Ingatan saya mencoba menelusuri berbagai lintasan memori yang pernah saya alami. Suatu hari tiga puluhan tahun yang lampau di suatu coffe shop di Tokyo, bersama beberapa anggota The Black Tent Theatre, kami kongko tentang posisi dan fungsi teater. Seseorang yang baru saya kenal, Takayama, namanya, salah seorang pelaku teater yang banyak bergerak di wilayah perdesaan dan pinggiran kota, menyatakan, teater harus menciptakan ruang hidupnya bersama lingkungannya. Jika dia berharap kepada ruang pemberian, atau fasilitas, sesungguhnya dia telah memulai langkah kematiannya.

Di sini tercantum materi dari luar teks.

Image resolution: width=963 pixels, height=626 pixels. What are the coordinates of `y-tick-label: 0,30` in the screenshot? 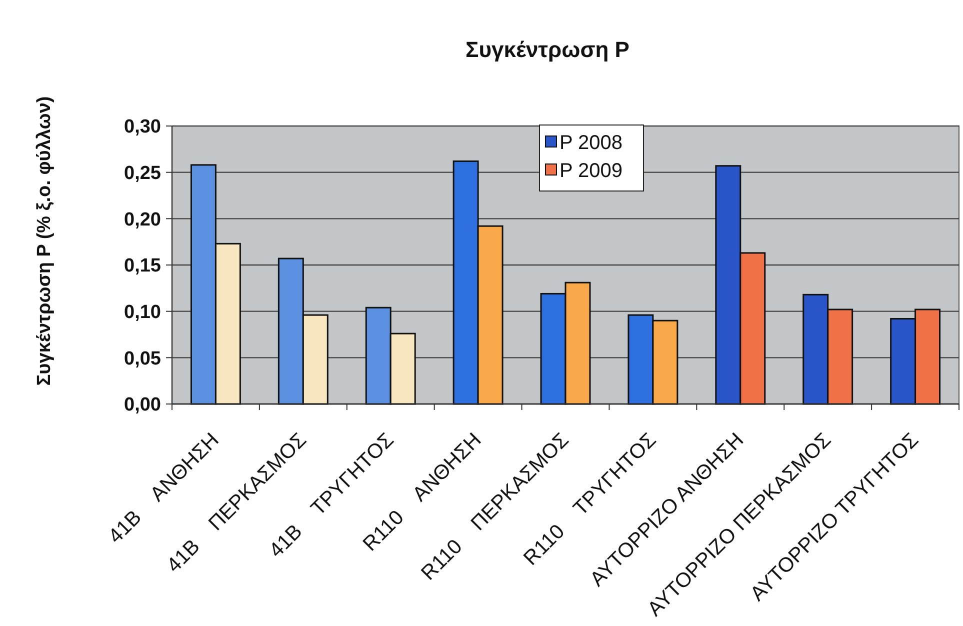 It's located at (142, 127).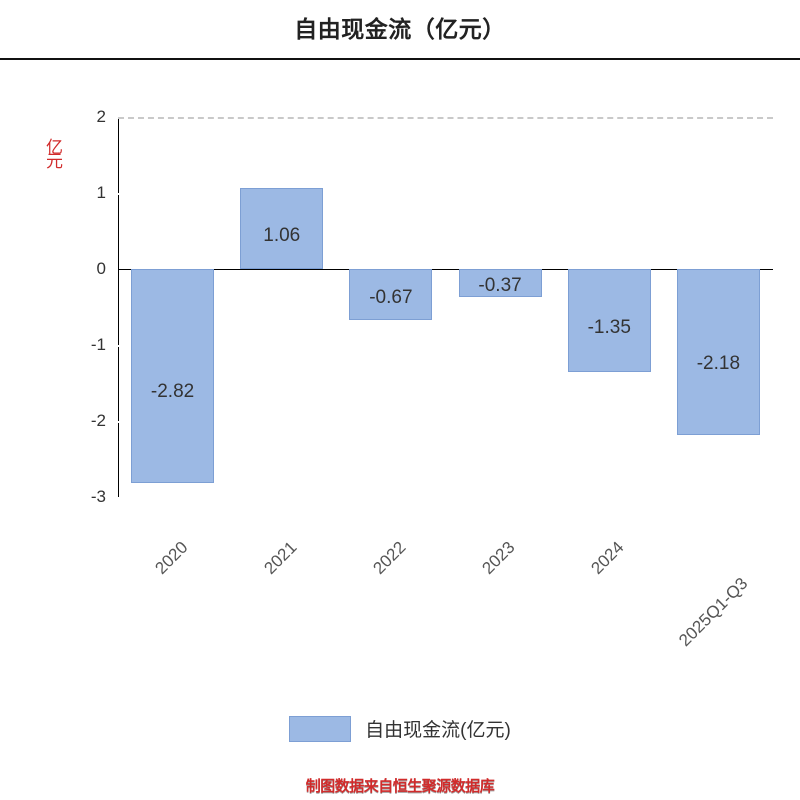 This screenshot has height=800, width=800. What do you see at coordinates (446, 498) in the screenshot?
I see `gridline--3` at bounding box center [446, 498].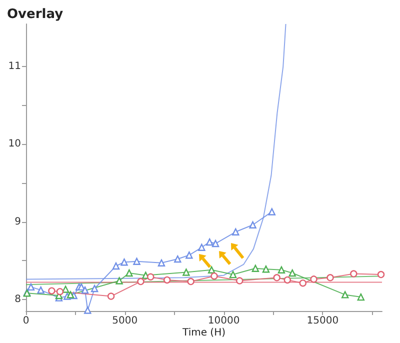 The height and width of the screenshot is (343, 400). Describe the element at coordinates (18, 222) in the screenshot. I see `y-tick-label: 9` at that location.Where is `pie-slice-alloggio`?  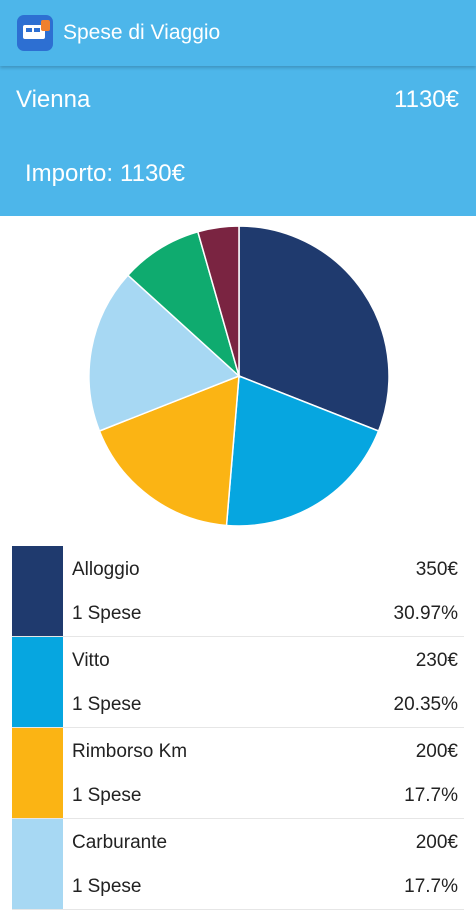
pie-slice-alloggio is located at coordinates (314, 328).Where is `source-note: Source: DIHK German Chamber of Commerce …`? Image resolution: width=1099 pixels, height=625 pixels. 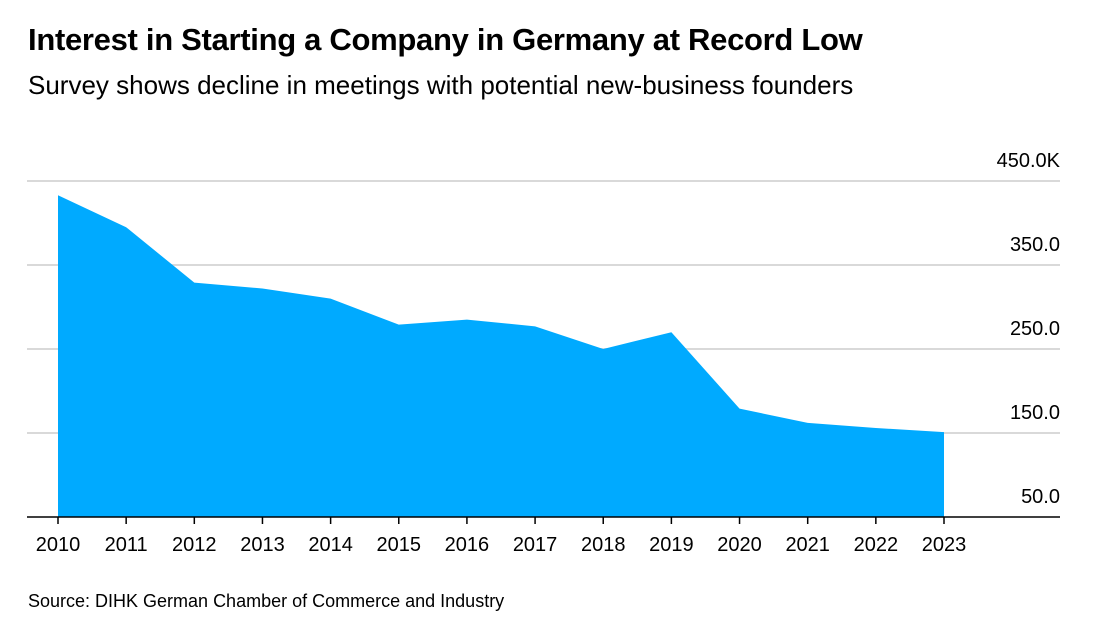
source-note: Source: DIHK German Chamber of Commerce … is located at coordinates (266, 601). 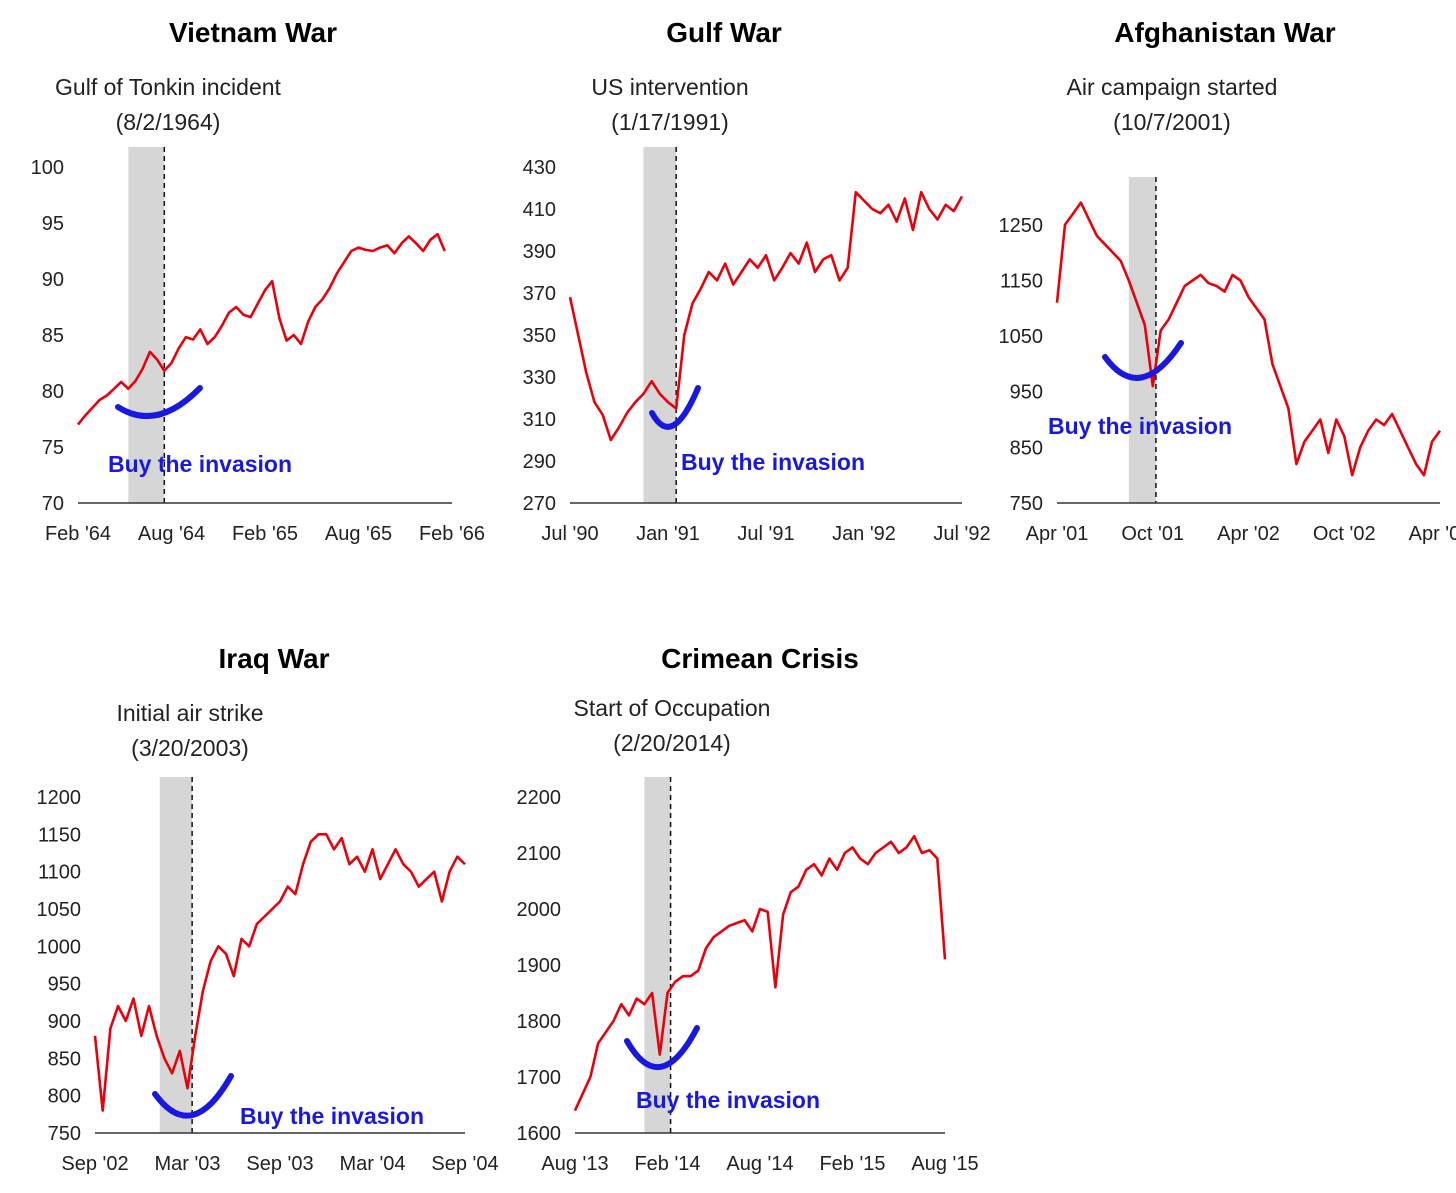 What do you see at coordinates (864, 534) in the screenshot?
I see `x-tick-label: Jan '92` at bounding box center [864, 534]. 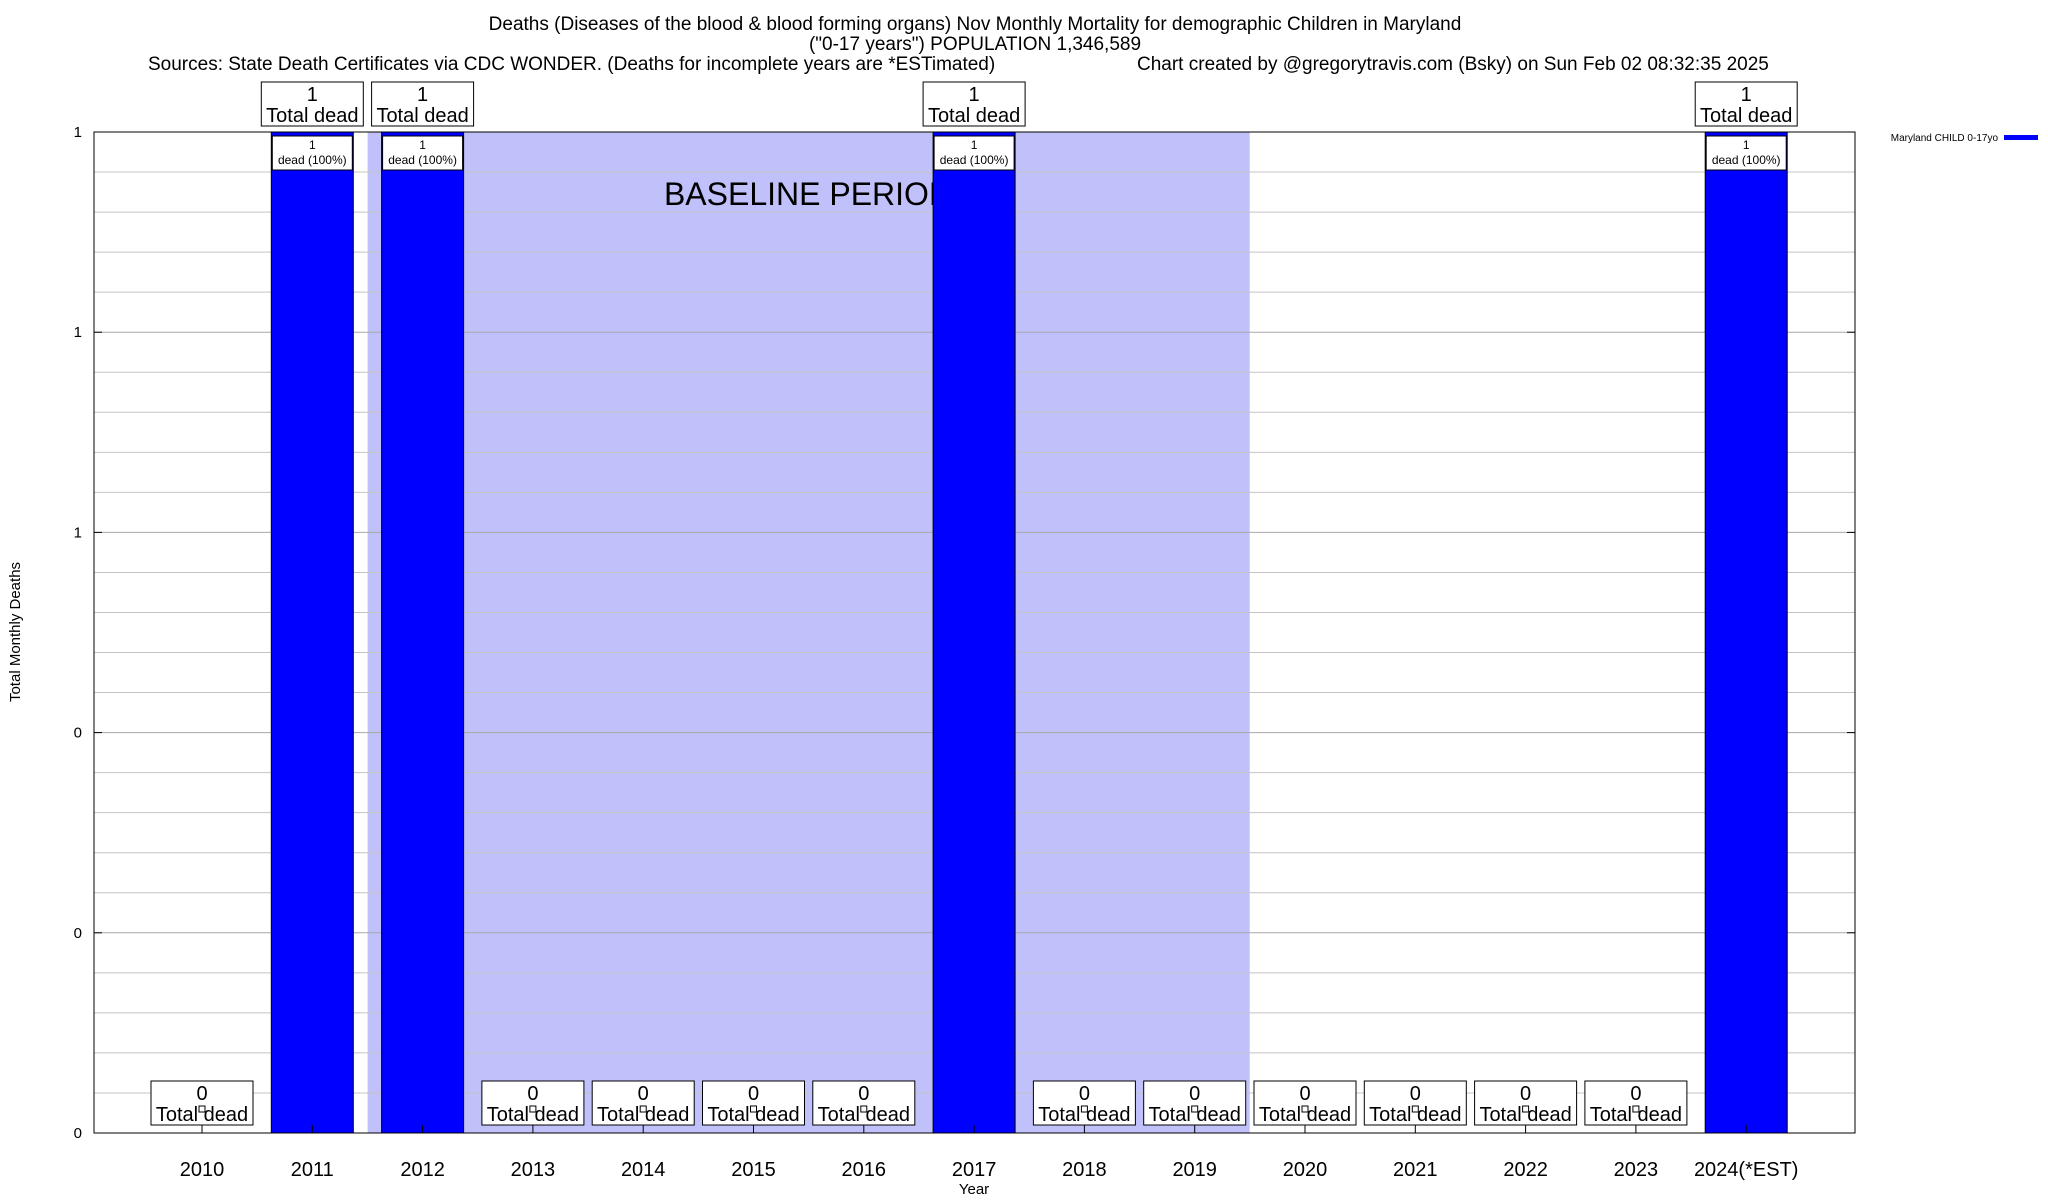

Ungkapannya terasa dramatis tapi, saya pikir, dia ada benarnya. Lihat saja betapa banyak pelaku teater yang hanya menunggu fasilitas dan proyek. Ironisnya, justru sekarang fasilitas teater sesungguhnya lebih memadai jika dibandingkan dengan periode tahaun 1980-90-an atau awala 2000-an. Walaupun tentu saja kita juga tahu bahwa fasilitas itu dikangkangi oleh birokrasi yang jumud dan bebal.
Betapa membosankannya kongko dengan orang teater yang mencoba mengumbar teori dengan tanpa kepala yang berisi pengalaman. Mulutnya bagaikan tape recorder, seperti juga sangat memuakan mendengarkan pelaku teater yang mengeluh tentang ketiadaan fasilitas. Anak-anak manja ini sesungguhnya tak lebih dari sejenis tas plastik yang hanya bisa diisi oleh barang belanjaan dan menyisakan sampah. Sampah itulah yang kini bertebaran di mana-mana dan tampaknya publik juga tak peduli dengan hal itu.
Konon masih tersisa keprihatinan dari mereka yang pernah merasakan suatu periode ketika zaman ikut menantang dan mencoba ikut berkeringat. Tapi, rasanya mereka juga sudah bosan. Lebih menikmati acara-acara yang seolah-olah bisa menghibur dirinya.
Well, mungkin teater di Sumatra Barat sedang surut atau jumud. Mungkin juga sedang menyiapkan diri. Tapi, kenapa pula tidak ada gugatan? Adakah diam memang lebih baik daripada emas?